◆ **TRY IT**
Your answer must be the data repeated exactly, with no pictures in it.

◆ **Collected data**
((

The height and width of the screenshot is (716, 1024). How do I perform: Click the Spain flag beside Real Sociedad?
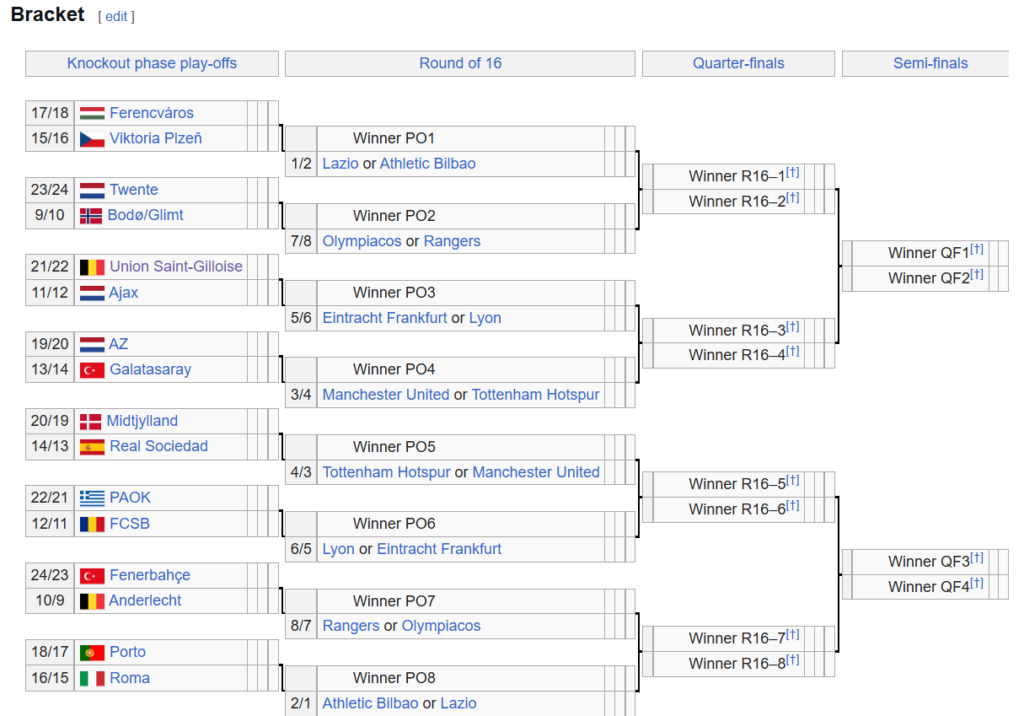pyautogui.click(x=92, y=447)
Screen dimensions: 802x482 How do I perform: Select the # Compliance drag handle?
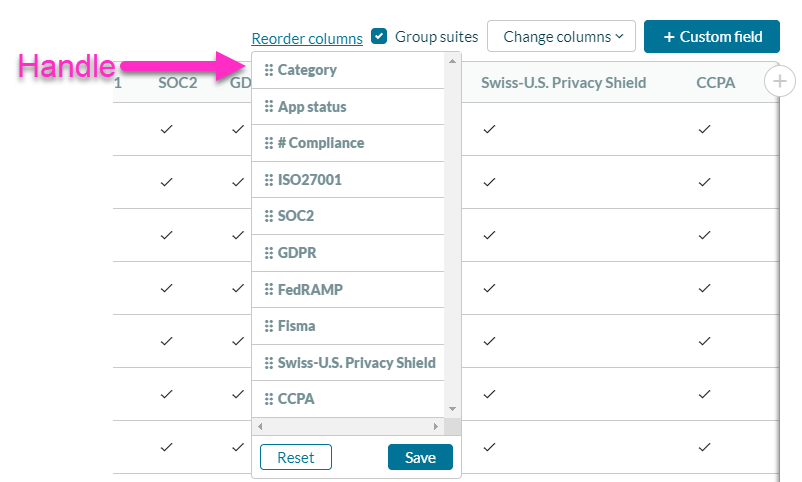269,143
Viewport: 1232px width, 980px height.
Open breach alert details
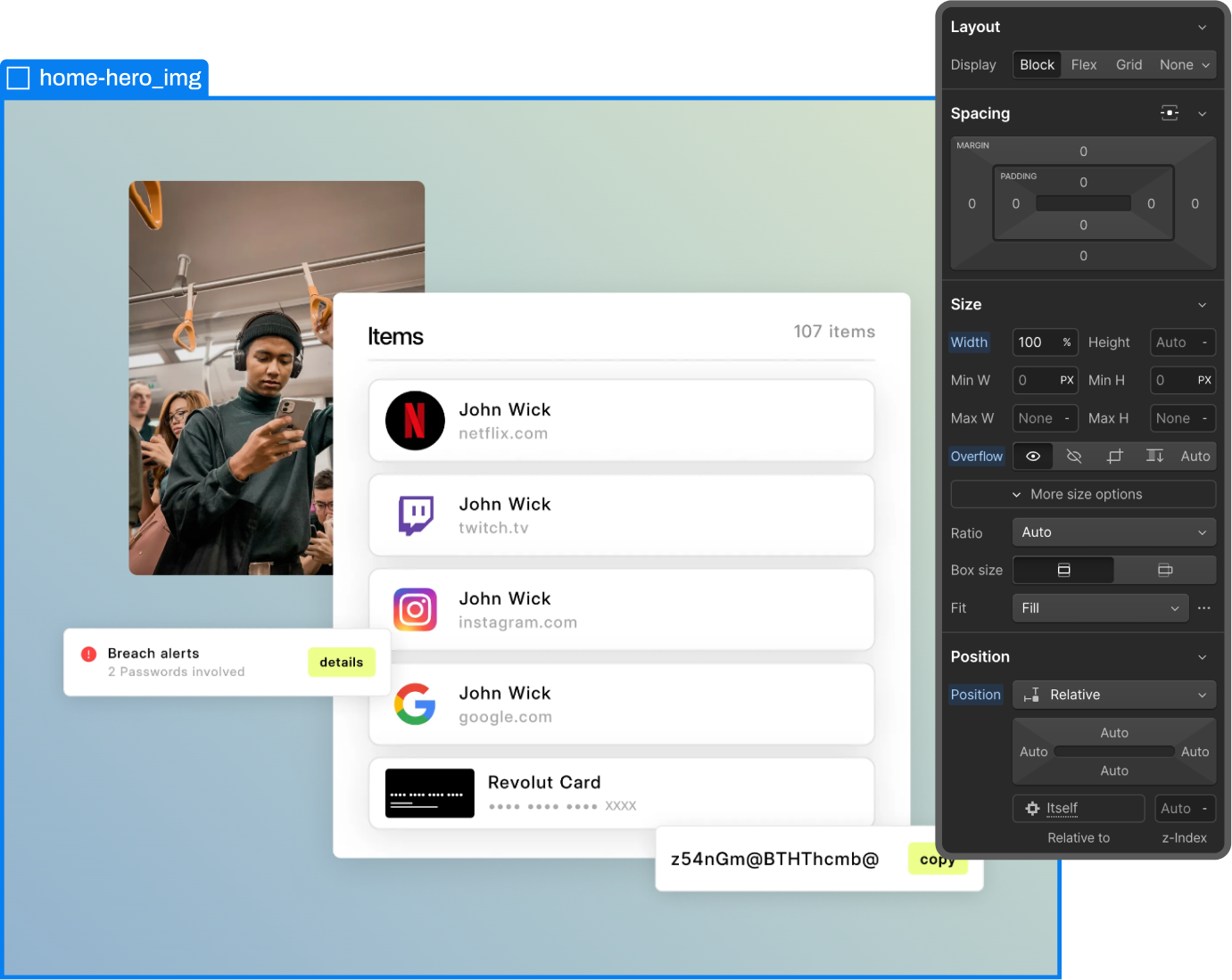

))

◆ **ANSWER TO THIS PROBLEM**
The height and width of the screenshot is (716, 1024). How do I perform: Click the Spain flag beside Real Sociedad?
pyautogui.click(x=92, y=447)
Screen dimensions: 802x482 How do I perform: Select the # Compliance drag handle?
269,143
Viewport: 1232px width, 980px height.
Open breach alert details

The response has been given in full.